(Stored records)
● ● ●
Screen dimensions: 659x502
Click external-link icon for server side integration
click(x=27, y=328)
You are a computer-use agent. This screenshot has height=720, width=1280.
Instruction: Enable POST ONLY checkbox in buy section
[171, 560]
● ● ●
- Work task
The answer must consist of the lines from the one with "Instruction: Enable POST" through the final line of the entries above, exactly as they are, and nothing else.

- Reply
Instruction: Enable POST ONLY checkbox in buy section
[171, 560]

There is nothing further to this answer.